• TASK OBJECTIVE:
Answer these questions from the post about a friend's engagement:
(a) How long had the couple been dating when they got engaged?
(b) What does the post give as the reason the wedding keeps going back and forth?
(c) What did her parents take away from her when they cut her off?

She and her finance got engaged only a few months after dating. I can tell they really love each other, but they''re also both still young (early 20s) and in grad school. I respect their decision to get married, but I also think they would have been smart to give it some more time. She has a rocky relationship with her parents...her mom is psychologically unstable, and so they have been going back and forth back and forth on having the wedding/ not having the wedding. It is one of those textbook situations where her mom has been making a LOT of the choices (location, officient, the invitations, the flowers, luckily I was there when the BM dresses were chosen or they would have been truly hideous instead of just run-of-the mill mediocre) and she just doesn''t really feel invested in the wedding.

Recently her parents stepped way over the line and asked her and her finance to do something very unethical (unrelated to the wedding) and it caused a huge rift. Her parents got mad at them for refusing, and ended up cutting her off, taking away her car, etc. Of course a few days later they "realized how wrong they were" and came back begging her to do the wedding, etc. In many ways it is an emotionally abusive relationship. I think they are afraid of losing their little girl, but go to drastic measures to try to keep control over her.

• DATA PROVIDED:
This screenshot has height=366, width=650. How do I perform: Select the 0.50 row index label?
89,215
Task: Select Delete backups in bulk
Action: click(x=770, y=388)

• WRITTEN REPLY:
(a) Only a few months.
(b) Her mom is psychologically unstable.
(c) Her car.